Copper price: 120% premium for Brazil junior another bullish sign

Image: Avanco presentation

It’s not a big deal; only around $350m, but the Oz Minerals bid for Avanco Resources is another sign that quality assets can command a premium in a copper market hungry for new supply.

Glencore owns 8% which sets up the tantalizing, albeit slim, prospect of a counter offer from the world’s number three copper producer

Oz Minerals’ cash and shares offer on Tuesday was made at a 121% premium to the ruling share price of its fellow Perth-based firm. With the board and just over 30% of the company’s shareholders in favour of the deal Avanco’s stock duly doubled on the ASX. Punters seem to believe the price is probably fair – Oz Minerals also gained despite its generous off-market offer, upping its market valuation to over $2 billion.

Avanco’s top shelf shareholder registry buttresses the idea that smart money has been scouring for copper assets long before the metal’s recovery from six-year lows struck early 2016.

Number one investor Appian Capital which has already accepted, invested in Avanco back in 2014 and together with BlackRock and Greenstone, private equity firms hold just under 50% of the company. Glencore owns 8% which sets up the tantalizing (perhaps slim) prospect of a counter offer from the world’s number three copper producer.

Avanco owns the two-year old high-grade Antas mine in Brazil which currently produces 12–14kt of copper per year, but Oz Minerals is really after its land holdings and late stage projects in the Carajás province of the South American nation.
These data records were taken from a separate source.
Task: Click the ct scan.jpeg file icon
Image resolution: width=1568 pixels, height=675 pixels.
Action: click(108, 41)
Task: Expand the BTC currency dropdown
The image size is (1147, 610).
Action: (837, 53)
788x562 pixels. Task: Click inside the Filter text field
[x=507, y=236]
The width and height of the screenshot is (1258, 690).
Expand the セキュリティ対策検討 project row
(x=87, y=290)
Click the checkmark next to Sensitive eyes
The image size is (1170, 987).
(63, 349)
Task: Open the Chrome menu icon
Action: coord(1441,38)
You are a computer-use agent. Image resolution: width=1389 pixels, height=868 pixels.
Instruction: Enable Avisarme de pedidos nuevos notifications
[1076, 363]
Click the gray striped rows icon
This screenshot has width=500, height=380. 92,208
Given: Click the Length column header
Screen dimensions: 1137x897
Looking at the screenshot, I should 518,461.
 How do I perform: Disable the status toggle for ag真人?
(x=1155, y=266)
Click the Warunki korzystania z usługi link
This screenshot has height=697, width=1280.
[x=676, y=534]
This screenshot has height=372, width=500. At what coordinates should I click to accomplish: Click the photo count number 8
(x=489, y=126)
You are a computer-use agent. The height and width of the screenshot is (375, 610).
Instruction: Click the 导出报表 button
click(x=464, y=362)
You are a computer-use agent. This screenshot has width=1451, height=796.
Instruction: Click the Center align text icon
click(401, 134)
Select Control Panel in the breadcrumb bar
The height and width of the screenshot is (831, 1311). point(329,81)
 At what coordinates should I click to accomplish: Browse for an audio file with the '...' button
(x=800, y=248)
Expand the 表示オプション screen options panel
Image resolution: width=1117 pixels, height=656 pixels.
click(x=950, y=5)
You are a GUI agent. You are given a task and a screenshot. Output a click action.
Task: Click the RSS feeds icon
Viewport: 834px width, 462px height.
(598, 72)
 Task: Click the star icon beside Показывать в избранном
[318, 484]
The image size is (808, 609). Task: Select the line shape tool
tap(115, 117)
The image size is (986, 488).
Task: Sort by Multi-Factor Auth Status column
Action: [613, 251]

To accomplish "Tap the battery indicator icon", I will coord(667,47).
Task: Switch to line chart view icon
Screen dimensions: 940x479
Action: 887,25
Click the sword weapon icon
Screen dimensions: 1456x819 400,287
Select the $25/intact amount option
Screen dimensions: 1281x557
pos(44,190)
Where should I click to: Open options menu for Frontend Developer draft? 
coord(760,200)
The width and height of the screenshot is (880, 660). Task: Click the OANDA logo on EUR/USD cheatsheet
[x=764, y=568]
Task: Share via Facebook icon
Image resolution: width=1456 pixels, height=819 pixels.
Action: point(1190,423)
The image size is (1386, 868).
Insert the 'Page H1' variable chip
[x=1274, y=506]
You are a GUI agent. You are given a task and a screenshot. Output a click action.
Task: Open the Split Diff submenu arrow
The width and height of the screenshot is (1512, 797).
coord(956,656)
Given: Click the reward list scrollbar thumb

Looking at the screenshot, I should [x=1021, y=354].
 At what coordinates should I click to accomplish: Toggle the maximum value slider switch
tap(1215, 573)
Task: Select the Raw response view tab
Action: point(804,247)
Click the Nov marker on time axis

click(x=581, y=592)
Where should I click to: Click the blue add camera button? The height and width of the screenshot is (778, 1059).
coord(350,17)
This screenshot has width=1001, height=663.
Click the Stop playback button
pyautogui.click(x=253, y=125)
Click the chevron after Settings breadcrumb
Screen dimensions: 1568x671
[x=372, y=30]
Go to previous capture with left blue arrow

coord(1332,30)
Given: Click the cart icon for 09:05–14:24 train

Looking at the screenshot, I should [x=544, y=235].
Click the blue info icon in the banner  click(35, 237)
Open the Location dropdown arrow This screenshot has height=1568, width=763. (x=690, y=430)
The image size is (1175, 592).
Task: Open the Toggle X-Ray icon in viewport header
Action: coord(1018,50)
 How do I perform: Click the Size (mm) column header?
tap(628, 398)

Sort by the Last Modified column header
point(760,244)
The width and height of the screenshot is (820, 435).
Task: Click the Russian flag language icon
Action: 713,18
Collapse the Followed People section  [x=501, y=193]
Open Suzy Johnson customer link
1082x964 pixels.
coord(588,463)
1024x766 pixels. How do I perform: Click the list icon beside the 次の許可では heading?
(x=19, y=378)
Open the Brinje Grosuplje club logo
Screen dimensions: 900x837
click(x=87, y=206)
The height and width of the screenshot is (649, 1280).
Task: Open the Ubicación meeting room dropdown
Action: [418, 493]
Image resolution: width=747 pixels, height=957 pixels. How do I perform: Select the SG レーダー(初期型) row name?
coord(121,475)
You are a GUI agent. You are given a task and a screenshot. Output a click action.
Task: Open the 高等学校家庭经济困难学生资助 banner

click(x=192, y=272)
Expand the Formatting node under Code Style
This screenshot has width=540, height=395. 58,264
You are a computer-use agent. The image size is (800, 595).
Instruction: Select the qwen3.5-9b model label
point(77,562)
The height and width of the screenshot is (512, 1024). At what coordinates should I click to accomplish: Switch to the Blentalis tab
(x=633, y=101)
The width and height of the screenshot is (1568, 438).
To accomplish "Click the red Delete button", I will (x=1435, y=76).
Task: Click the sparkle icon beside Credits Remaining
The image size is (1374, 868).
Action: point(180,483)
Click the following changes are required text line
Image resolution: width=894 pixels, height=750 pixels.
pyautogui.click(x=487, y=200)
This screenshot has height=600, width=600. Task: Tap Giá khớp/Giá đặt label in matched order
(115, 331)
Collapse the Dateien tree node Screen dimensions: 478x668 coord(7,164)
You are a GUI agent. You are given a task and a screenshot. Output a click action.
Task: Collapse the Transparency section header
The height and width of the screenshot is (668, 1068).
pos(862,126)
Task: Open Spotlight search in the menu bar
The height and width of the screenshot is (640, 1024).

At around 1,800km2 it’s the second largest land holding in a region known for iron oxide copper-gold deposits of which Vale’s 200ktpa Salobo is the prime example. In January this year Avanco acquired an option for 100% of the Rio de Janeiro giant’s Pantera copper project near Antas.

The deal provides an “organic pathway” to seven mines within just six years

Oz Minerals’ Prominent Hill mine in South Australia which produces over 100,000 tonnes per year shares the same geology (so does BHP’s Olympic Dam copper-gold mine in the region).

The acquisition also includes one of the largest tenements (1,370km2) in the Gurupi greenstone gold belt in Brazil where Avanco’s CentroGold project boasts a 2.2m ounce resource.

Oz Minerals, which is seeking at least 50.1% of Avanco, said in a statement apart from “expansive” land holding in Brazil and Australia, the deal provides an “organic pathway” to seven mines within just six years.

Copper was last trading at $2.98 a pound ($6,580 a tonne) in New York, a 9.6% slump so far this year.